[EXTRACTED RECORDS]
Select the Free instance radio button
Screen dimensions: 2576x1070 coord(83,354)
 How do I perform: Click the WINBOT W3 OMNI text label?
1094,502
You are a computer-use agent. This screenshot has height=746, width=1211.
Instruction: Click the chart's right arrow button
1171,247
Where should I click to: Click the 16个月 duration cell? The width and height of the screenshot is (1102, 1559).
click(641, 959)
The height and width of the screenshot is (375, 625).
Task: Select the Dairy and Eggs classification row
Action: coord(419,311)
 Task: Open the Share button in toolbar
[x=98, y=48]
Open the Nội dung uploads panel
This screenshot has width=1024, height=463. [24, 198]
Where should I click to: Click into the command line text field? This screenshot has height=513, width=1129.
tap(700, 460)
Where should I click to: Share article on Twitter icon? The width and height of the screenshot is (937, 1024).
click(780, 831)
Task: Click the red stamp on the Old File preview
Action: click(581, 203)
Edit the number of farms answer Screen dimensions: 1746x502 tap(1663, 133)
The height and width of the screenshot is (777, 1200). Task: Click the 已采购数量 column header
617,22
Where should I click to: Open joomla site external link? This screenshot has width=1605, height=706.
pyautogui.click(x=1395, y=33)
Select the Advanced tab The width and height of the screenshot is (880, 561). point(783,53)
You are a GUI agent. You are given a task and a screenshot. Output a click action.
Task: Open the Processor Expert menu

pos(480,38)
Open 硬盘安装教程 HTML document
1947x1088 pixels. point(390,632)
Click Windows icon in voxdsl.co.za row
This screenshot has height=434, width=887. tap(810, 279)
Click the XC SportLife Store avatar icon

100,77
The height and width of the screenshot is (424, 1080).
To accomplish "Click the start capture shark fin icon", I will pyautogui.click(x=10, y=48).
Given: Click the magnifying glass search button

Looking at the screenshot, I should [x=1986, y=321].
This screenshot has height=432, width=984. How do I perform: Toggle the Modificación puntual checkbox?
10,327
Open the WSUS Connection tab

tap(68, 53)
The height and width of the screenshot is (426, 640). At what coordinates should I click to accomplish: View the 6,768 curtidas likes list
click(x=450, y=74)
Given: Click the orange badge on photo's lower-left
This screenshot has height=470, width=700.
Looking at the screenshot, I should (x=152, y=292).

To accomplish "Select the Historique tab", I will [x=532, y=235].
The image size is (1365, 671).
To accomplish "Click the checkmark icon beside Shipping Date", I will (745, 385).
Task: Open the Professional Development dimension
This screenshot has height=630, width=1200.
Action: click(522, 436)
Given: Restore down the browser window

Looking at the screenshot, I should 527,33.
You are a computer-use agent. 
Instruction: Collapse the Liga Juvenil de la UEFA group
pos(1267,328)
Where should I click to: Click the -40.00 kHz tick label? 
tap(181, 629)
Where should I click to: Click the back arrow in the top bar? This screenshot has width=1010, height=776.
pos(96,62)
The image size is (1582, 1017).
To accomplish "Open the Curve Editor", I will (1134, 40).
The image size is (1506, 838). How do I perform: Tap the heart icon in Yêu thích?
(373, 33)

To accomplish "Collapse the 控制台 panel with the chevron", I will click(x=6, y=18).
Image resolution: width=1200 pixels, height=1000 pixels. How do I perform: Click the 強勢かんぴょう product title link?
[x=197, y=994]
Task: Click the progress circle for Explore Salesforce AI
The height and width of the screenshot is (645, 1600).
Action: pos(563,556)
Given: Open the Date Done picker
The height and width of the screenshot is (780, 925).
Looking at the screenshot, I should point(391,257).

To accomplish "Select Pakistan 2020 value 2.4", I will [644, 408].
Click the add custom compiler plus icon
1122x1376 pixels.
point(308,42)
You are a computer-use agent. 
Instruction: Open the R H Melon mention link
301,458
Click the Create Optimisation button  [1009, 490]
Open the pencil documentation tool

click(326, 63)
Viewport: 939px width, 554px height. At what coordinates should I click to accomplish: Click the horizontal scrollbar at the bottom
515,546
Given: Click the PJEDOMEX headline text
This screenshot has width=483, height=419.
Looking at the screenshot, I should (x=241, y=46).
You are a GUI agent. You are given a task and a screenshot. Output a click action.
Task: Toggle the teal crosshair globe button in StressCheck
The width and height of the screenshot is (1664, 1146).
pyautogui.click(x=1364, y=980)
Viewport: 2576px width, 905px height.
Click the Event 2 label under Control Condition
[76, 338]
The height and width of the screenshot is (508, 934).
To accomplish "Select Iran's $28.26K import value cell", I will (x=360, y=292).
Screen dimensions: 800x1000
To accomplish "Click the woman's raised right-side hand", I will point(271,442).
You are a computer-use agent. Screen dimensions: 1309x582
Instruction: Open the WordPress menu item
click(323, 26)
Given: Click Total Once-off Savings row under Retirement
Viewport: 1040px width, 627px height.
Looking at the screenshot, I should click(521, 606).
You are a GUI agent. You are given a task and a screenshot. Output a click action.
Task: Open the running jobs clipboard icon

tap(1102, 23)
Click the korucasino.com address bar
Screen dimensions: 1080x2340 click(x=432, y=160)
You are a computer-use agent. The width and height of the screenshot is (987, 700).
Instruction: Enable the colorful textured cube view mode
[/EXTRACTED RECORDS]
## WHAT THE TASK ASKS
Having located the line containing "You are a computer-use agent. Screen", set it down along with every line after it through the end of the data, reproducing each exactly.

## EXPECTED ANSWER
You are a computer-use agent. Screen dimensions: 1309x582
Instruction: Open the WordPress menu item
click(323, 26)
Given: Click Total Once-off Savings row under Retirement
Viewport: 1040px width, 627px height.
Looking at the screenshot, I should click(521, 606).
You are a GUI agent. You are given a task and a screenshot. Output a click action.
Task: Open the running jobs clipboard icon

tap(1102, 23)
Click the korucasino.com address bar
Screen dimensions: 1080x2340 click(x=432, y=160)
You are a computer-use agent. The width and height of the screenshot is (987, 700).
Instruction: Enable the colorful textured cube view mode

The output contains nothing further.